**Exercise brief:** From the records below, print exactly the lines starting at the one containing "Instruction: Expand branch" and ending at the one containing "This screenshot has width=1456, height=816.", ends included, and nothing else.

(Stored data entries)
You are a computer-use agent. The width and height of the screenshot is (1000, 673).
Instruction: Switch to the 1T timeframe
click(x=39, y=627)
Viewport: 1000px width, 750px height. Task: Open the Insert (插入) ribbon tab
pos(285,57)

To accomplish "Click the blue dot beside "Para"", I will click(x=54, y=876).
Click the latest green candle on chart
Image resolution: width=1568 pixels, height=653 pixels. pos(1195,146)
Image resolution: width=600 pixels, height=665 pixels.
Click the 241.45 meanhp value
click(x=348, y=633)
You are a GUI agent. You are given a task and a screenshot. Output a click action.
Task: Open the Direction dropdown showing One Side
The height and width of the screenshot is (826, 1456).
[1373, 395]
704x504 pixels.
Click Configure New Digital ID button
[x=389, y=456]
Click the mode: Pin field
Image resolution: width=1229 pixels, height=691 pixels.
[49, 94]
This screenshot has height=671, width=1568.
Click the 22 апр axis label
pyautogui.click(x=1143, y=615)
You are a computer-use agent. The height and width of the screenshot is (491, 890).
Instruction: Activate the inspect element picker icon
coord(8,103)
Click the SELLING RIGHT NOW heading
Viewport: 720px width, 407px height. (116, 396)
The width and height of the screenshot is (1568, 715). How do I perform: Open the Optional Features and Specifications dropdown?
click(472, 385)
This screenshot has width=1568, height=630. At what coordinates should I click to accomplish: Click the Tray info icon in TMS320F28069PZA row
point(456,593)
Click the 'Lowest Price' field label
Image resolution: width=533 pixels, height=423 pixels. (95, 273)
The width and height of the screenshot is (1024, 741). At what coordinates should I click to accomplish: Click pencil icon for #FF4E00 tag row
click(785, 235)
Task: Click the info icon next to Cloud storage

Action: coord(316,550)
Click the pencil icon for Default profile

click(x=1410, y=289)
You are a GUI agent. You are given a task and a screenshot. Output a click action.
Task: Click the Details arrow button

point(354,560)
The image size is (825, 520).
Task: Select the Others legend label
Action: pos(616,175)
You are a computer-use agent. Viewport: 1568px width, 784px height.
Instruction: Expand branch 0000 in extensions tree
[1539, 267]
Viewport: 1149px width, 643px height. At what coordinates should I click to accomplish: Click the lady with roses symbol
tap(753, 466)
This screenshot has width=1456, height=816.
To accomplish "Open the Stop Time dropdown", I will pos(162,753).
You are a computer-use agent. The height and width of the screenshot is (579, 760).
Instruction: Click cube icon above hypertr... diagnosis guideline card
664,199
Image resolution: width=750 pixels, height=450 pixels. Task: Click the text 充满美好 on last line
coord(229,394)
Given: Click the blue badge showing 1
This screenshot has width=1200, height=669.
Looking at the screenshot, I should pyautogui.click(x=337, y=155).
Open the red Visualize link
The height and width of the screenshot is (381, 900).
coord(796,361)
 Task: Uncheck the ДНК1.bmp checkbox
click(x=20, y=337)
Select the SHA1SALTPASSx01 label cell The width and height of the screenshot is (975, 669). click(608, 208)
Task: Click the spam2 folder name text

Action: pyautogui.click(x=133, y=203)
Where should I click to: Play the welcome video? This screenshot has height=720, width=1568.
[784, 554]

**Solved exercise:**
Instruction: Expand branch 0000 in extensions tree
[1539, 267]
Viewport: 1149px width, 643px height. At what coordinates should I click to accomplish: Click the lady with roses symbol
tap(753, 466)
This screenshot has width=1456, height=816.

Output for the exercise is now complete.